With more than 1,500 employees, Pharmascience has grown since its founding in 1983 to be the largest pharmaceutical employer in Quebec. In addition to conducting R&D, Pharmascience Inc. is a leading manufacturer and marketer of prescription and generic products as well as FDA-approved, Canadian-made injectables. The company commercializes nearly 400 product families in 20 different dosage forms for over 2,000 products.
With its head office in Montreal, Pharmascience recruits and develops young students and employees like Cousineau-Lavigne through its unique development programs, while allowing them to gain work experience in their field.
For example, the company helps university students gain such experience through its Next Generation Leadership program, which enables students to participate in company-wide projects that they research, plan and present to senior management. For promising talent like Cousineau-Lavigne, the company also administers a Business Leadership Rotation Program so they can develop the necessary skills for management-level positions.
The three-year program features three different rotations of up to 12 months each in the COO's office, corporate development, sales and marketing, global operations and international business, which may include an international assignment.
Like Cousineau-Lavigne, Ben Lemelin began almost immediately after he joined the company seven years ago to make a significant contribution to its success. At the time, the federal government was taking steps to regulate prices in the generic drug industry, and Lemelin added his voice to the warnings that the company needed to make adjustments.
To weather the disruption to its business, Pharmascience placed greater emphasis on its branded and international activities. It now operates in more than 60 countries, and has focused in particular on emerging markets.
"International operations used to be a small part of the company," says Lemelin, Vice President of Human Resources and Public Affairs & Communications. Now global markets account for a much larger share of the company's $700 million in revenue.
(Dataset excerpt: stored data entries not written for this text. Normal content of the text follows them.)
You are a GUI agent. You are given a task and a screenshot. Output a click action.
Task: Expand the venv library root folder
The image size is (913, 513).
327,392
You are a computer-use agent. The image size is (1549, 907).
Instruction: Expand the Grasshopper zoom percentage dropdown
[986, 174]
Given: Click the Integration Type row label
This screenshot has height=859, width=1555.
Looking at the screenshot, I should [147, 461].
As a private company, Pharmascience can support its young employees with an eye on their long-term contribution to its growth. Since 2010, multinational companies in the industry have closed offices and consolidated operations within their home countries as the industry adapts to regulatory pressures, maturing markets and a series of global mergers. But with its head office in Quebec and a strong presence as an employer in the province, Pharmascience continues to create good-quality jobs for qualified young people.
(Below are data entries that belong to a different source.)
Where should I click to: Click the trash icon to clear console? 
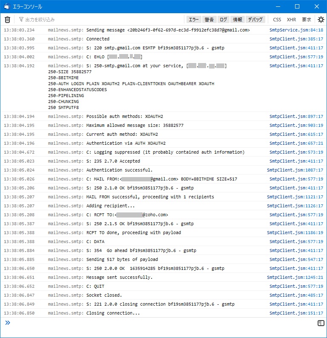(7, 20)
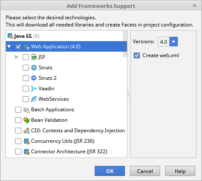Click the Bean Validation icon
This screenshot has height=181, width=202.
click(x=26, y=120)
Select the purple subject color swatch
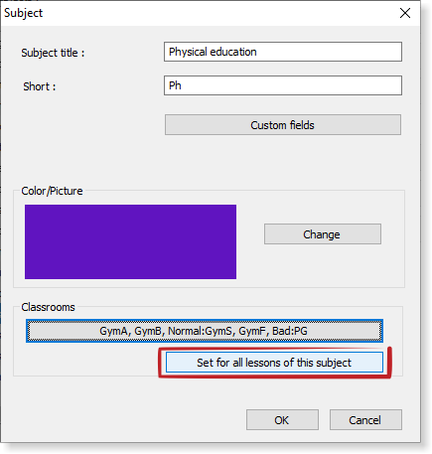This screenshot has height=454, width=432. click(130, 241)
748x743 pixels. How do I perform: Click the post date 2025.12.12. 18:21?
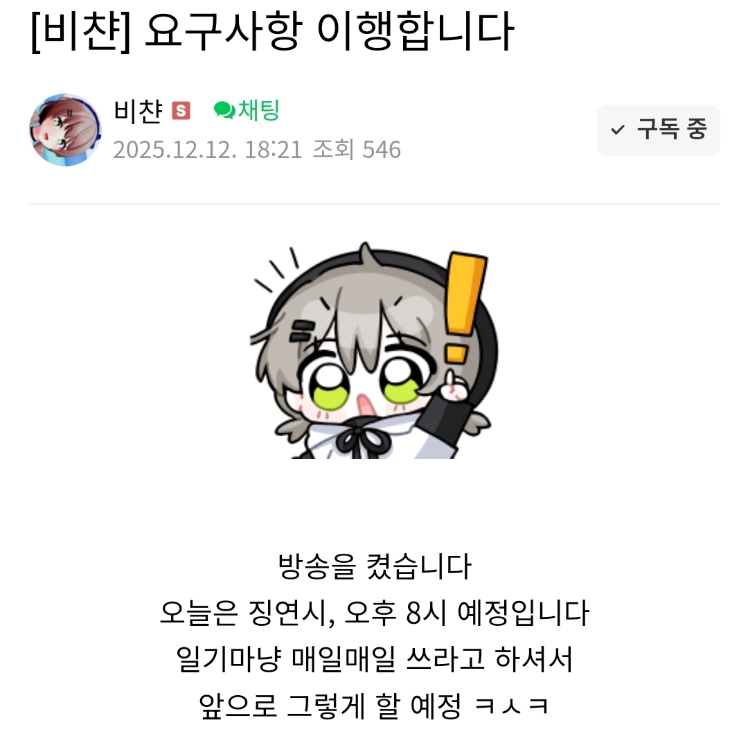tap(208, 150)
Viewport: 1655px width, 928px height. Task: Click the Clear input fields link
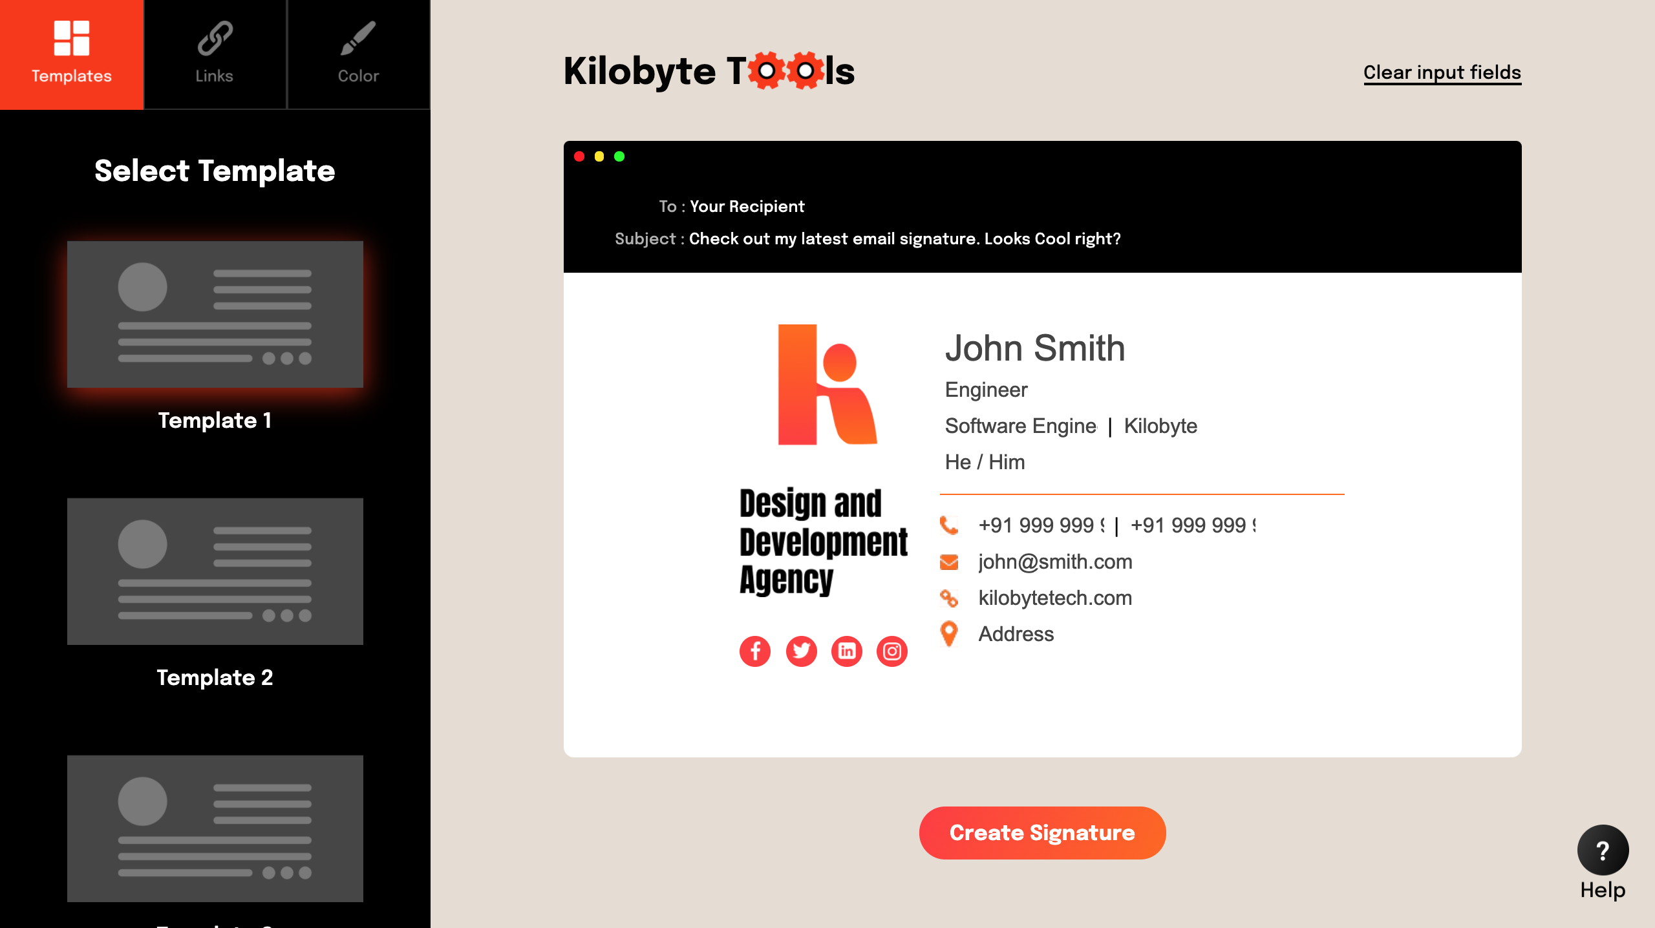[x=1442, y=72]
"Because we're private, we don't have a quarterly focus," Lemelin says, "so we can focus on the long term."
That long-term focus also enables the company to administer programs over periods of several years that prepare young employees for leadership positions.
"Young people now want to have an immediate impact," says Lemelin. "They say, I want to do this. We say, go ahead and try it. You don't have to be 30, 40 or 50 to make your mark here."
Thanks to the company's emphasis on cultivating leadership skills through its youth development programs, Cousineau-Lavigne works on strategic business issues that directly affect the company's future.
"I'm an integral part of the project teams working on these files," she says. "I feel valued because Pharmascience has invested in me."